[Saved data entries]
⁂
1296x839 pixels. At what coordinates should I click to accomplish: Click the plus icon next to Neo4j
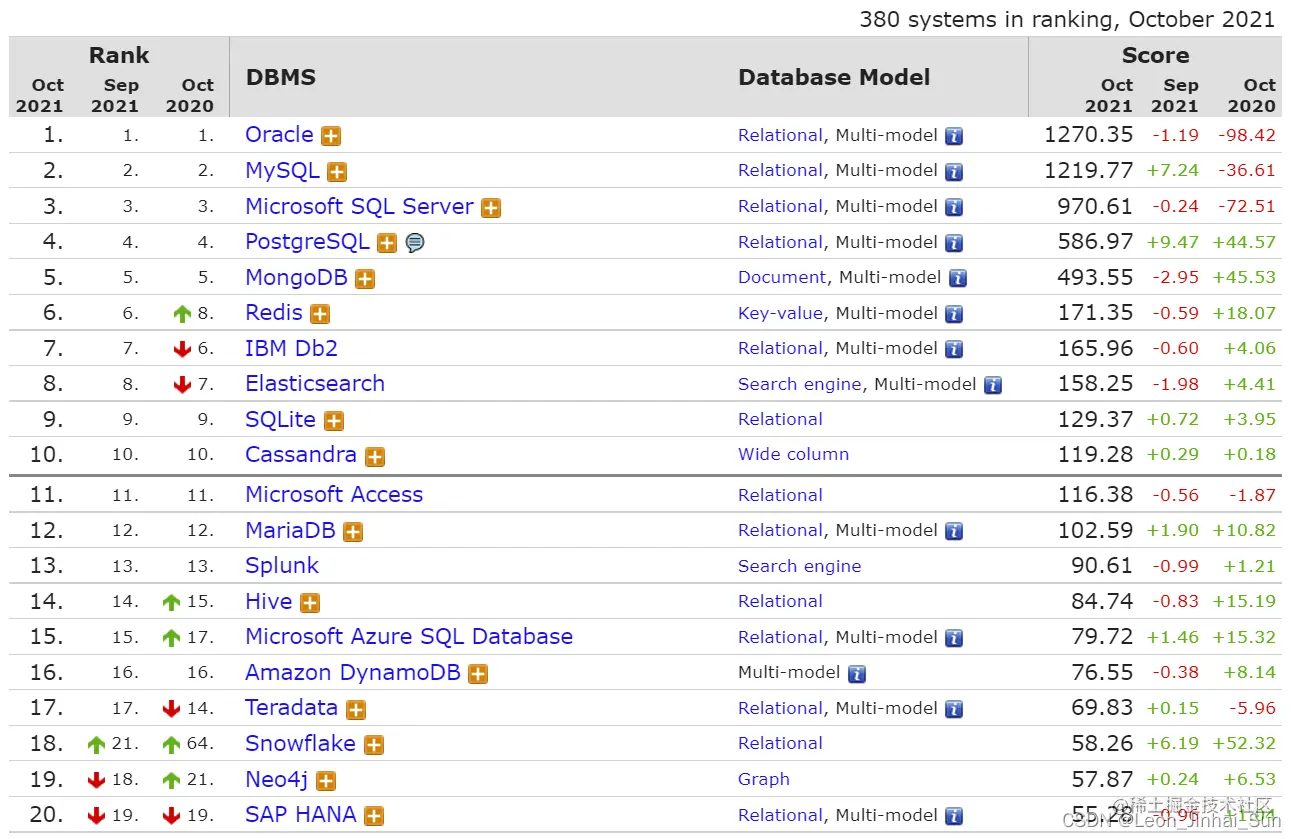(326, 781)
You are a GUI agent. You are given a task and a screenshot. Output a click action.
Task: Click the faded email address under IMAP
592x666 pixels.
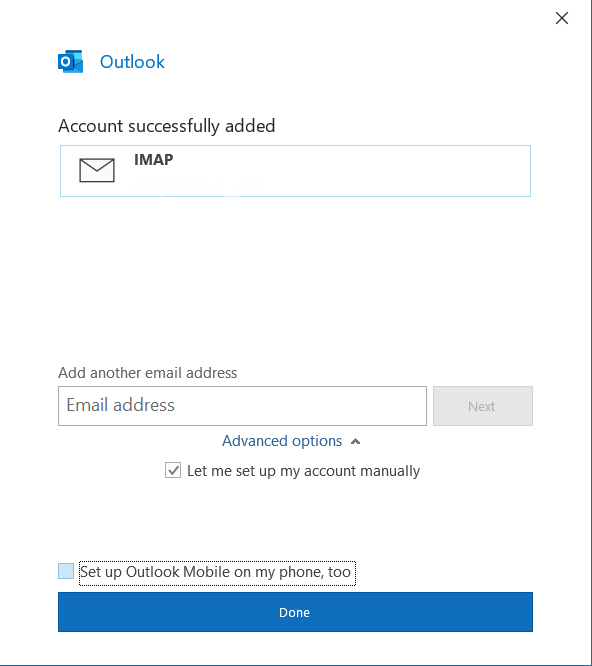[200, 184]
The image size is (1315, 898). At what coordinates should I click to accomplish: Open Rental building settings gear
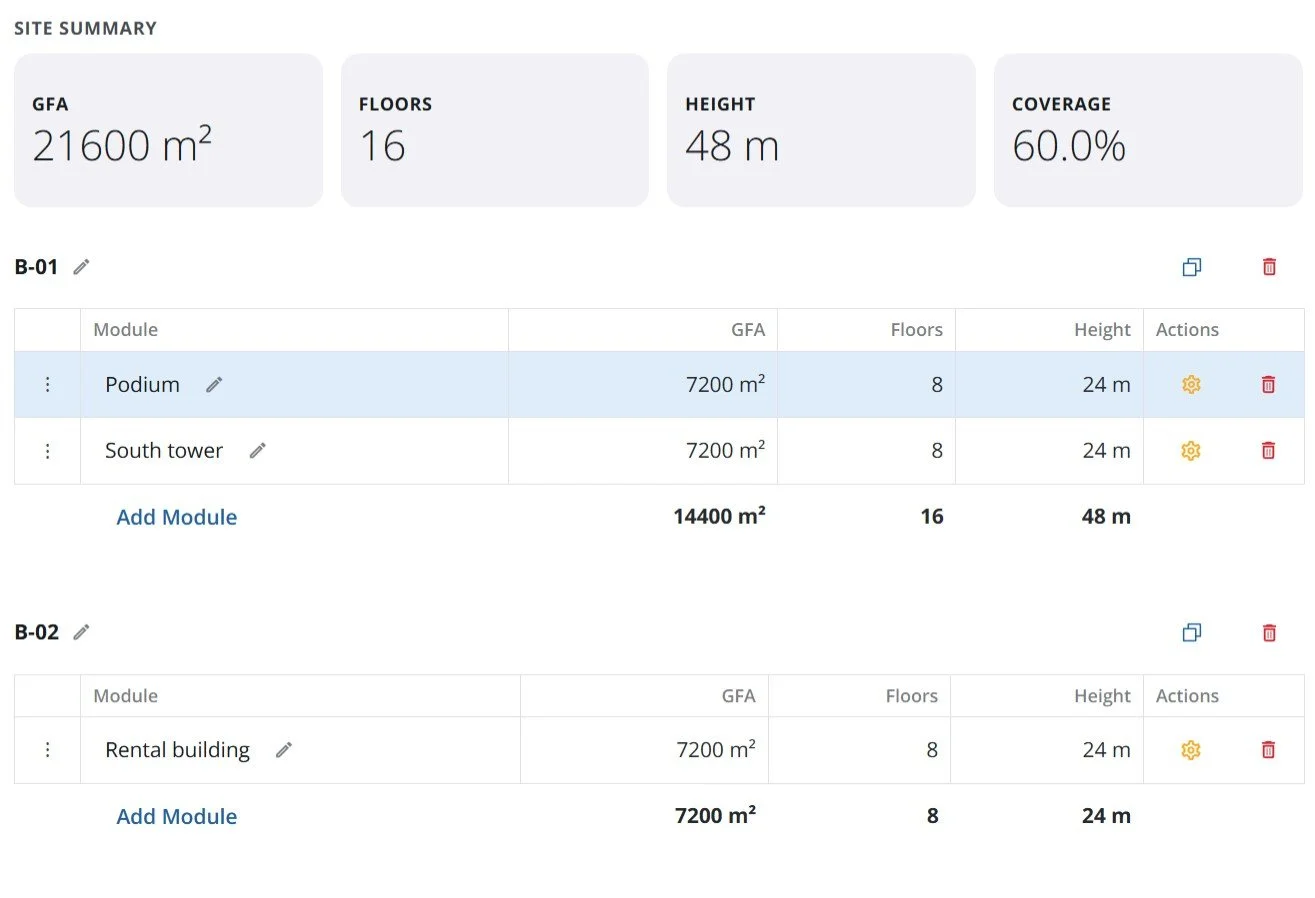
⁂
## TASK DETAILS
In the copy, include every line of the entries above exactly and none of the pictures.

## EXPECTED OUTPUT
1296x839 pixels. At what coordinates should I click to accomplish: Click the plus icon next to Neo4j
(326, 781)
You are a GUI agent. You are given a task and a screenshot. Output a click action.
Task: Click the faded email address under IMAP
592x666 pixels.
[200, 184]
The image size is (1315, 898). At what coordinates should I click to accomplish: Open Rental building settings gear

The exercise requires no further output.